Market Wrap: Defense Stocks in Panic
Date: 24 June 2026
Key Takeaways
- Germany is reconsidering its plan to build six F126 frigates, potentially opting for eight smaller Meko A-200 vessels instead.
- This shift raises concerns about the future scale of defense contracts in Germany.
- Rheinmetall, expected to be the lead contractor for the F126 program, saw its shares plummet by 14% due to these developments.

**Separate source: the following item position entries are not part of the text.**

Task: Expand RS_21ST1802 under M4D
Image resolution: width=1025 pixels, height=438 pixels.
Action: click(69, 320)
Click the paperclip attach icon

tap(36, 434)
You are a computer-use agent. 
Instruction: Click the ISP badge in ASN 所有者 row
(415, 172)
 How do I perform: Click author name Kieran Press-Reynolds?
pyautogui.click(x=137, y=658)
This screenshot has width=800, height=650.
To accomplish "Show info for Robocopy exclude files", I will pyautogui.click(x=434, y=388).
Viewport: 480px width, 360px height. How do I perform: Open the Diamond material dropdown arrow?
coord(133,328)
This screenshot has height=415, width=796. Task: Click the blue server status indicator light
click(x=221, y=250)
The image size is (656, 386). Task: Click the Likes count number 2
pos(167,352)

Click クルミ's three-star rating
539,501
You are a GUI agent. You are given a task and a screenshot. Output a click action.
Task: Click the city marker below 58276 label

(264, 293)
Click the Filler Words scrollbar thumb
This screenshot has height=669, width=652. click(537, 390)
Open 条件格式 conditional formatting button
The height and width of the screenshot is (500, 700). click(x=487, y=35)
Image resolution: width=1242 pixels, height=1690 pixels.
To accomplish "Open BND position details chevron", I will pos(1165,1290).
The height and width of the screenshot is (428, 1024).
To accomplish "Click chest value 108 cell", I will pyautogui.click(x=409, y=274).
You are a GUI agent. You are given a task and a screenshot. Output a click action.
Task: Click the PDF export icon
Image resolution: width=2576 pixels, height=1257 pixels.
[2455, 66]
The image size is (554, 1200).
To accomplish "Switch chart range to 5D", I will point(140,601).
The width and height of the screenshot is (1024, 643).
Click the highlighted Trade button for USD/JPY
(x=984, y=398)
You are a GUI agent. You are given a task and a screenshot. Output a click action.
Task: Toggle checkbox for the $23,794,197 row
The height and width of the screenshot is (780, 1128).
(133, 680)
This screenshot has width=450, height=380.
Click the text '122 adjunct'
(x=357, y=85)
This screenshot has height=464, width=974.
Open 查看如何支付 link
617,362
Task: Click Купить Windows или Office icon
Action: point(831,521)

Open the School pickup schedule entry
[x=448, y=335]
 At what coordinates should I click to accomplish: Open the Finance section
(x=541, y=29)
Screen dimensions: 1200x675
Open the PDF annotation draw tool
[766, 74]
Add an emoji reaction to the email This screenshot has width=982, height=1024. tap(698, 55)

- Broader selling pressure affected the European defense sector, as investors doubt the conversion of military spending into contractor revenues.
Market Overview
European equities opened cautiously, with the STOXX 50 and STOXX 600 indices trading near flat after a technology-led selloff. Investors are closely monitoring U.S.-Iran negotiations and Micron's earnings report, which could impact the semiconductor sector's outlook. The defense sector, however, faced significant pressure following reports about Germany's potential abandonment of the F126 frigate program, which would have been the largest naval procurement since World War II.
Impact on Rheinmetall
Rheinmetall's stock was particularly hard hit, dropping nearly 17% at its intraday low, marking its largest single-day decline since April 2025. The company was poised to take over the F126 contract from Damen Naval, but the cancellation could lead to approximately €2 billion in write-downs, according to Morgan Stanley analysts. This situation reflects a growing skepticism among investors regarding the assumption that Germany's defense spending commitments will translate into revenue growth for major defense contractors.
Broader Defense Sector Reaction
The decline in Rheinmetall's stock was mirrored across the European defense sector, with notable drops in shares of Hensoldt (down 2.9%), Renk (down 4.0%), Saab (down 2.6%), Leonardo (down 3.5%), and BAE Systems (down 1.6%). This trend indicates a weakening sentiment towards defense stocks as investors reassess the viability of future military contracts.
Future Considerations
The potential restructuring of the F126 program poses a setback for Germany's defense ambitions, particularly in light of Berlin's commitment to building the "strongest conventional army in Europe" by 2039. Additionally, the planned IPO of KNDS in Frankfurt and Paris may provide investors with alternative exposure to the European defense sector, potentially diluting capital flows that have previously concentrated on Rheinmetall.
Conclusion
The current market dynamics suggest a cautious outlook for defense stocks, with investors increasingly questioning the sustainability of revenue growth in light of shifting government procurement strategies and geopolitical developments.